The Forgotten: "Mickey" (1918)

Silent comedienne Mabel Normand charms in the Cinderella story _Mickey_.
David Cairns

Mabel Normand in Fatty and Mabel Adrift (1916)

Mabel Normand is someone I knew more as a concept than as an actual screen personality. As Mack Sennett's one-again-off-again betrothed, and his favorite leading lady at Keystone, she helped discover Charlie Chaplin and threw the screen's first custard pie. And she was a wild girl who gave good copy. ("Say anything you like, but don't say I love to work. That sounds like Mary Pickford, that prissy bitch. Just say I like to pinch babies and twist their legs. And get drunk.")

I'd seen her in some early Chaplin films, typically rather disorganized affairs where she cries a lot and is almost crowded off the screen by rhubarbing clowns (Mabel's Busy Day, 1914). It was always a problem, making any impression amid the chaos of a Keystone movie, which is part of why Chaplin hated it. No room to breathe for the gags, no time to develop a sequence.

She shines more in a simpler film like The Fatal Mallet (1914), which is terribly basic kick-up-the-arse stuff. Charlie, courting Mabel, receives a boot up the backside from a hidden rival. Believing Mabel to be responsible, he retaliates, the big boot connecting with the feminine posterior in no uncertain terms. Mabel looks startled, then grins broadly—and smacks him hard in the face.

Satisfying stuff, in its way.

And then there's Mickey (1918), a proper feature film, centred around Mabel as star, playing a genuine, consistent and reasonably well-developed character. Being a Keystone picture, it's still a shambles (cut to random animal activity whenever it gets dull, throw in action climaxes out of nowhere), but she holds it together. She's actually allowed to.

Mickey is an orphan raised by an uncle at his worthless mine in the backwoods. She drives him crazy with her wild ways, cavorting with her dog, swimming nude (!) and generating her own brand of ruckus wherever she goes. Figuring she needs a civilizing influence, he sends her to supposedly wealthy relatives in the big city, but they're actually close to broke and hoping to get their hands on the mine, not realizing it's empty. The plot throws in a leading man, another worthless mine (do you think they'll both strike it rich? or have you not seen a film?), a cad, a vamp, a fixed horse race in which Mabel turns jockey to try and save the day, but is basically, you know, a Cinderella story. Audiences loved it.

I believe it's considered some kind of a first—the first feature-length comedy star vehicle, or something. And it's properly long, over 90 minutes in the longest surviving cut. It could use a restoration, because it exists in multiple, confused versions, none exactly pristine visually. But as it's a pre-1920 American movie, it's public domain, and therefore not too good an investment for anybody seeking to spend money putting together a more viewable DVD.

Mabel's best bit is when she's forced to work as a maid for her snooty relations.
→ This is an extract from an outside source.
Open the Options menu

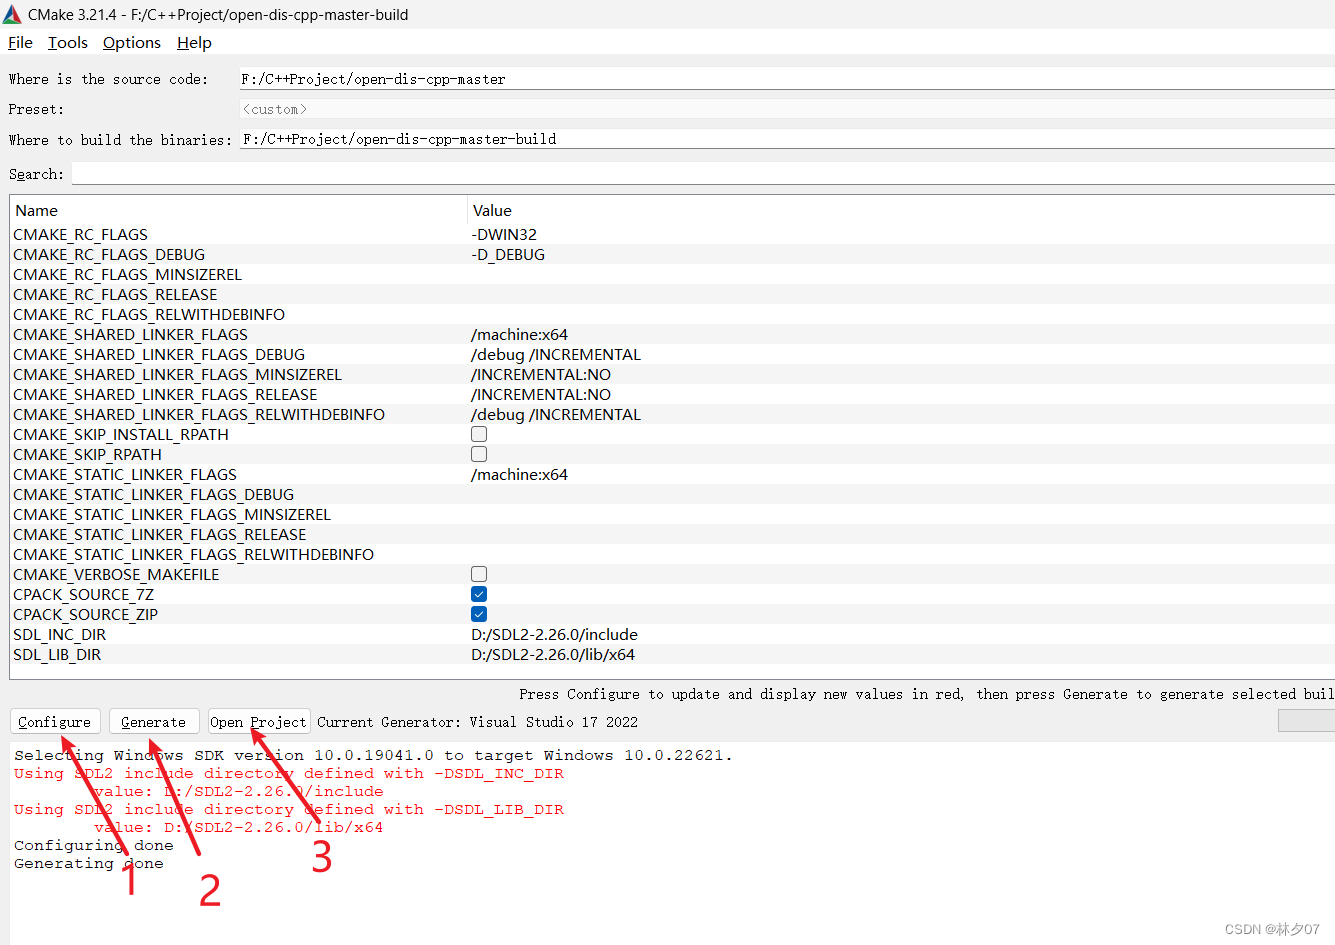point(131,43)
Tempted by a cake in the kitchen, she swipes a cherry. It tastes good, so she has another. Then she yields altogether and stuffs them all into her gob. Her hamster-cheeked denial of wrongdoing is extremely amusing. It's not deathless comedy genius, it's just one of those things that's basically funny: a girl with her face all fat, pretending innocence.

The evolution of comic acting styles is an interesting field of study. In the early shorts, Mabel could be guilty of broad telegraphing, waving at the camera until it got the message. The point was to tell the story and make people understand, not to stay in character or simulate any form of reality. The fourth wall was there, but intermittently translucent. The camera was a chum, to be appealed to in times of slapstick strain.
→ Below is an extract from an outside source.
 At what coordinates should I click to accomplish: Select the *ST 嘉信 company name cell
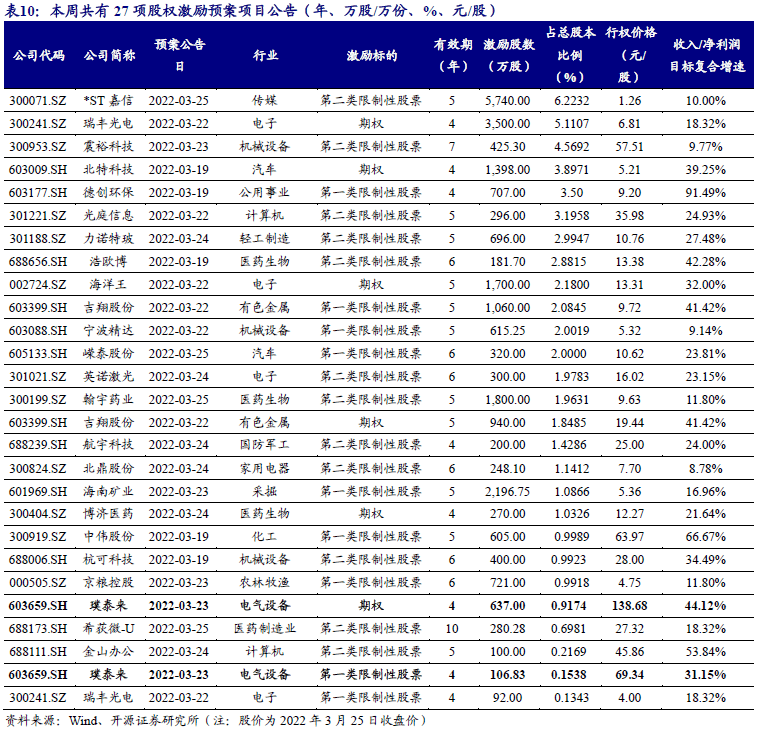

You can see Chaplin's privileged relationship with the lens all through his career: he just made it much more subtle. He's slightly aware of us, and enlists us as co-conspirators in his high-jinks with a sidelng glance. His final appeal may be the chilling look he gives from the dock in Monsieur Verdoux, as he's sentenced to death. "I will see you ALL, very soon... very soon." Clearly he means us.
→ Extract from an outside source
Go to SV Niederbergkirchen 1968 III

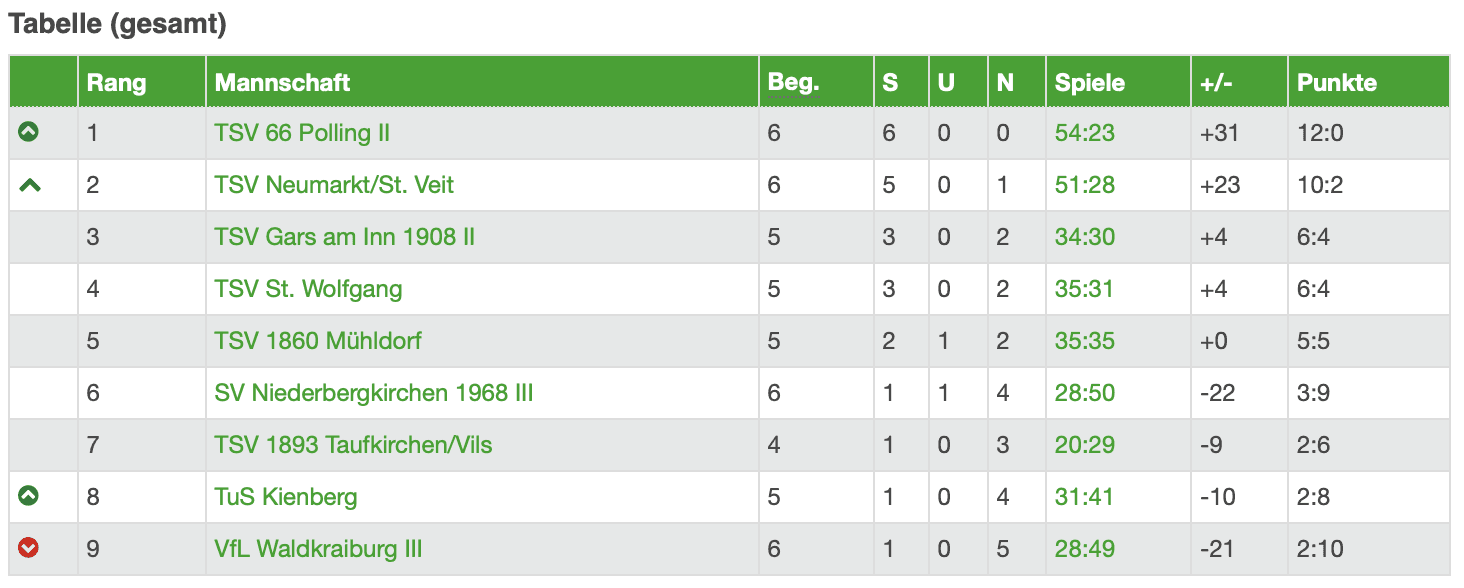pyautogui.click(x=373, y=393)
Mabel adapted by phasing out the camera altogether. From Mickey on, she's totally in the moment, a natural team player who bounces off her co-stars (sometimes literally) and maintains the fragile reality of the absurd situations by investing them with belief and aggressive physicality. Perhaps she lost some of Chaplin's edge by losing sight of the mechanism that presented her to the public, a glass eye through which millions of real eyes would peer.

***

The Forgotten is a fortnightly column by David Cairns, author of Shadowplay.